This post is a bit off topic, but I have worked on both public radio broadcasts and webcasts, so I have some interest in the absurd royalty hike for internet radio stations that seems like it will be ruthlessly effective in smothering them out of business.
Under the new rules, the retroactive royalties owed by almost all of today’s independent webcasters will be greater than their total revenue. Wait a second,
How can the value that music brings to webcasters exceed webcasters’ revenue? Of course, the value of music can’t be made so low as to ensure every webcaster makes a profit; but isn’t it equally ridiculous to raise that value to ensure that no webcaster can survive?
Could the Copyright Royalty Board have been unaware that its decision would have lethal financial consequences for most webcasters? Or could it be their intention was to shut down the large majority of today’s channels, to leave the entire market to enormous media companies chasing high-profile advertising? Either way, the effect a purely mass-market approach will have on webcast playlists will likely be similar to the effect it has had on the quality of traditional radio.
The internet offers many strong advantages over traditional radio: it lacks expensive and paralyzing FCC regulations, while affording a lower barrier to entry, infinite bandwidth, and a more precisely targeted audience. The fact that internet radio stations can survive with little administration and technical infrastructure means stations can be numerous, small, targeted, and innovative. In contrast, a payola-ridden and highly politicized scene on the airwaves has led to less diversity in programming than ever before. In my opinion, there is very little good music on traditional radio — something that anyone with a modicum of taste can hear absolutely clearly.
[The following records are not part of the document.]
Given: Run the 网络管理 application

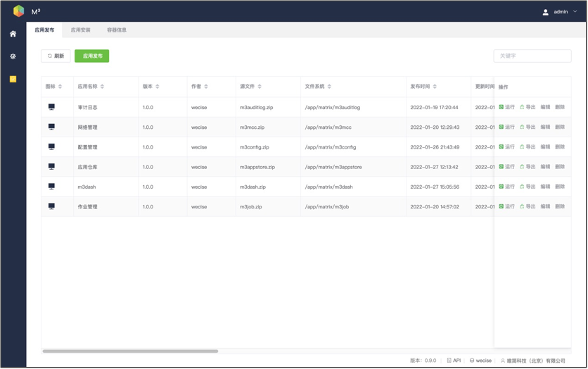Looking at the screenshot, I should [506, 127].
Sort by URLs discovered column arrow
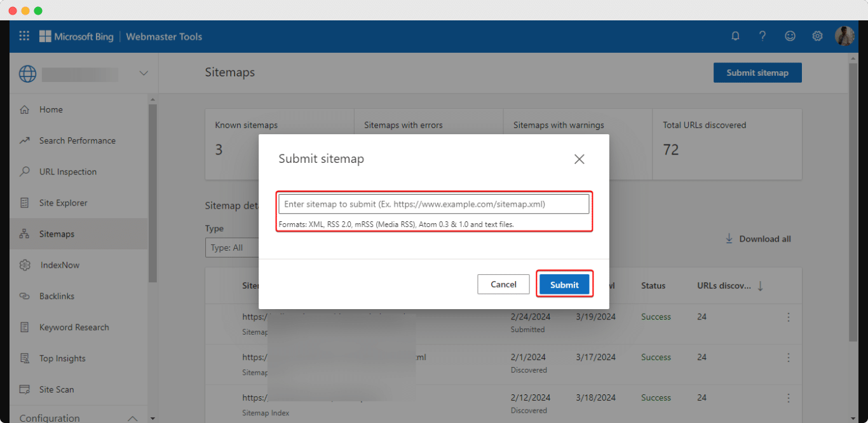Screen dimensions: 868x423 point(760,286)
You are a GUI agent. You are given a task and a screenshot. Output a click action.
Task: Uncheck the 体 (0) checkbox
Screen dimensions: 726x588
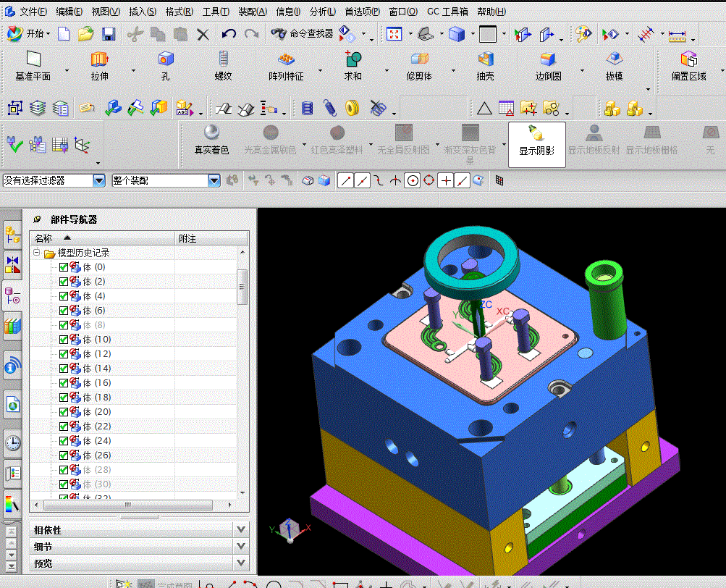coord(64,267)
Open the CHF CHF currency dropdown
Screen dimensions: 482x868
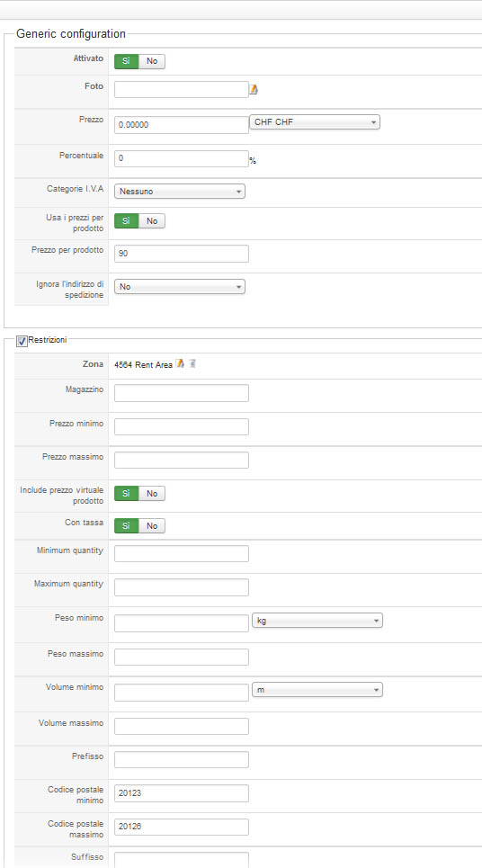315,122
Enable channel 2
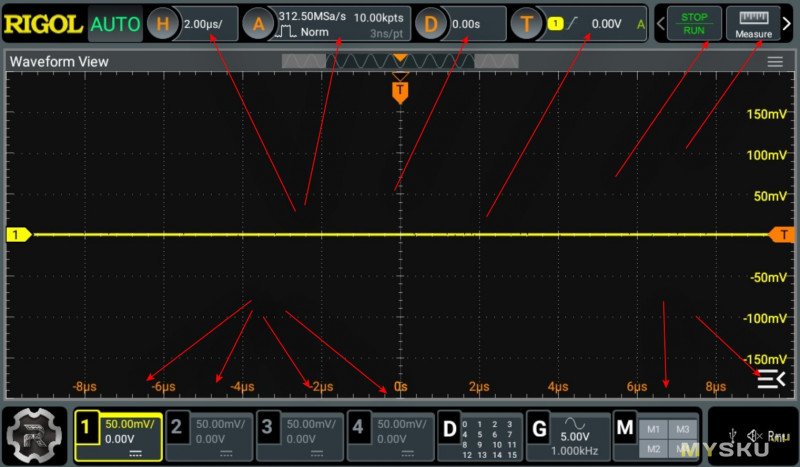This screenshot has height=467, width=800. [x=208, y=435]
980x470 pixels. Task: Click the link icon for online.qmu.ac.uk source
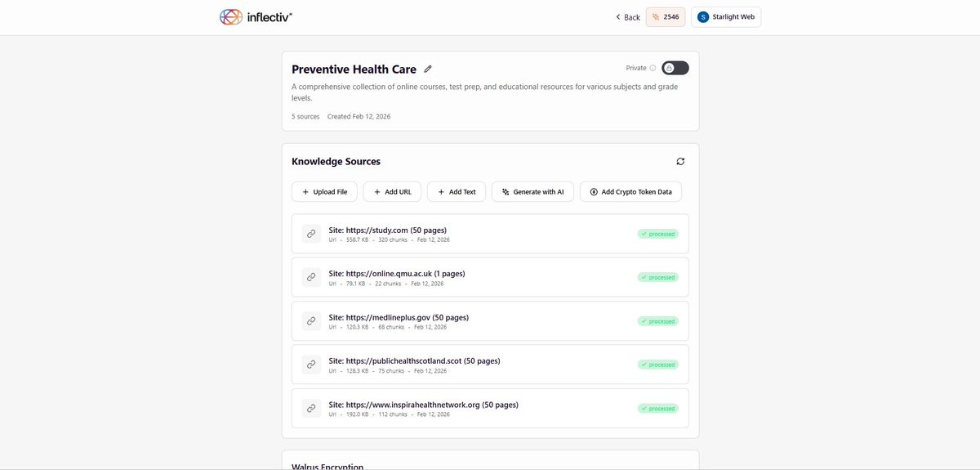[311, 277]
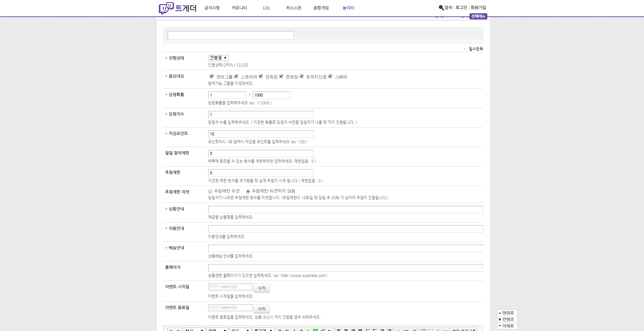Click the magnifying glass search icon
This screenshot has width=644, height=331.
pyautogui.click(x=441, y=8)
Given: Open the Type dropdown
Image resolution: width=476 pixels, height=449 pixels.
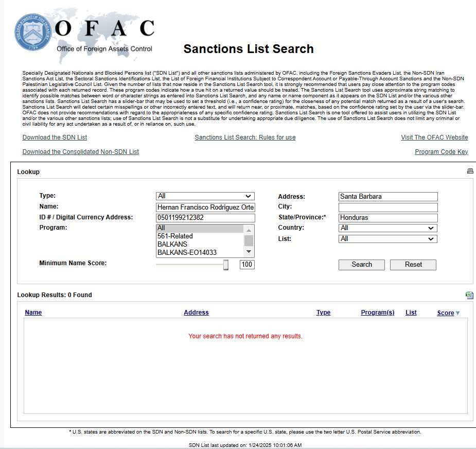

I do not know if webcasting helps or hurts the status quo of the recording industry, and I don’t care. I don’t have a stake in it anymore. However I do believe that webcasting brings higher quality music into my life. People seem to like internet radio, so the labels should find a way to profit from the quality that internet radio uniquely offers rather than change the product in a way that will reduce its appeal. Otherwise they are missing a lucritive business opportunity, and commit the unforgivable sin of stamping out a vital part of many people’s musical enrichment. Just another example of foolish behavior on the part of the recording industry I suppose.